**INSTRUCTIONS FOR THE TASK**
This exercise asks for every record to be output again exactly.

### RECORDS FOR THE EXERCISE

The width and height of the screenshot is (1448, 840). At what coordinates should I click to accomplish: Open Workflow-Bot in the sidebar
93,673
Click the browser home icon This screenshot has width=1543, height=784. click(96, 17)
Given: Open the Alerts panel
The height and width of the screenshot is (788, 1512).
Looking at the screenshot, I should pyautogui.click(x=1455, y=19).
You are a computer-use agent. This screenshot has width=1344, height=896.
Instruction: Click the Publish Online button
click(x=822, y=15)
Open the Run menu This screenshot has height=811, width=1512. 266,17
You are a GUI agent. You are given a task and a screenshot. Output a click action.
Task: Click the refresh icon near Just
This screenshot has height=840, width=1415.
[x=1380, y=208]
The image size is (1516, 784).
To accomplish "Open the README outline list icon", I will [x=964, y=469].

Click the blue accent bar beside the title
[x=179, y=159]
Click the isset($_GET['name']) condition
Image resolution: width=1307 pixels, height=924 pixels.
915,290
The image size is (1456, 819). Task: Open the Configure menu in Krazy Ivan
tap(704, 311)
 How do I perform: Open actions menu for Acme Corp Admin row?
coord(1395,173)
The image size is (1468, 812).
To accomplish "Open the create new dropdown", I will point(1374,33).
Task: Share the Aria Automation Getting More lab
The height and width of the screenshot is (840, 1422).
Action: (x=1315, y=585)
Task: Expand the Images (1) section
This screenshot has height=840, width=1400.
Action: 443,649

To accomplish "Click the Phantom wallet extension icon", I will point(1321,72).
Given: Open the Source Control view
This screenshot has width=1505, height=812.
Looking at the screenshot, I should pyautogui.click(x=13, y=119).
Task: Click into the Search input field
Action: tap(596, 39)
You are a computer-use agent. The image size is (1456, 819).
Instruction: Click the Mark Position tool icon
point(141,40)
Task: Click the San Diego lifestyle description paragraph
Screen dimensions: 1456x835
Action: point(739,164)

######

**SOLUTION FOR THIS EXERCISE**
The width and height of the screenshot is (1448, 840). At what coordinates should I click to accomplish: Open Workflow-Bot in the sidebar
93,673
Click the browser home icon This screenshot has width=1543, height=784. click(96, 17)
Given: Open the Alerts panel
The height and width of the screenshot is (788, 1512).
Looking at the screenshot, I should pyautogui.click(x=1455, y=19).
You are a computer-use agent. This screenshot has width=1344, height=896.
Instruction: Click the Publish Online button
click(x=822, y=15)
Open the Run menu This screenshot has height=811, width=1512. 266,17
You are a GUI agent. You are given a task and a screenshot. Output a click action.
Task: Click the refresh icon near Just
This screenshot has height=840, width=1415.
[x=1380, y=208]
The image size is (1516, 784).
To accomplish "Open the README outline list icon", I will [x=964, y=469].

Click the blue accent bar beside the title
[x=179, y=159]
Click the isset($_GET['name']) condition
Image resolution: width=1307 pixels, height=924 pixels.
915,290
The image size is (1456, 819). Task: Open the Configure menu in Krazy Ivan
tap(704, 311)
 How do I perform: Open actions menu for Acme Corp Admin row?
coord(1395,173)
The image size is (1468, 812).
To accomplish "Open the create new dropdown", I will point(1374,33).
Task: Share the Aria Automation Getting More lab
The height and width of the screenshot is (840, 1422).
Action: (x=1315, y=585)
Task: Expand the Images (1) section
This screenshot has height=840, width=1400.
Action: 443,649

To accomplish "Click the Phantom wallet extension icon", I will point(1321,72).
Given: Open the Source Control view
This screenshot has width=1505, height=812.
Looking at the screenshot, I should pyautogui.click(x=13, y=119).
Task: Click into the Search input field
Action: tap(596, 39)
You are a computer-use agent. The image size is (1456, 819).
Instruction: Click the Mark Position tool icon
point(141,40)
Task: Click the San Diego lifestyle description paragraph
Screen dimensions: 1456x835
Action: point(739,164)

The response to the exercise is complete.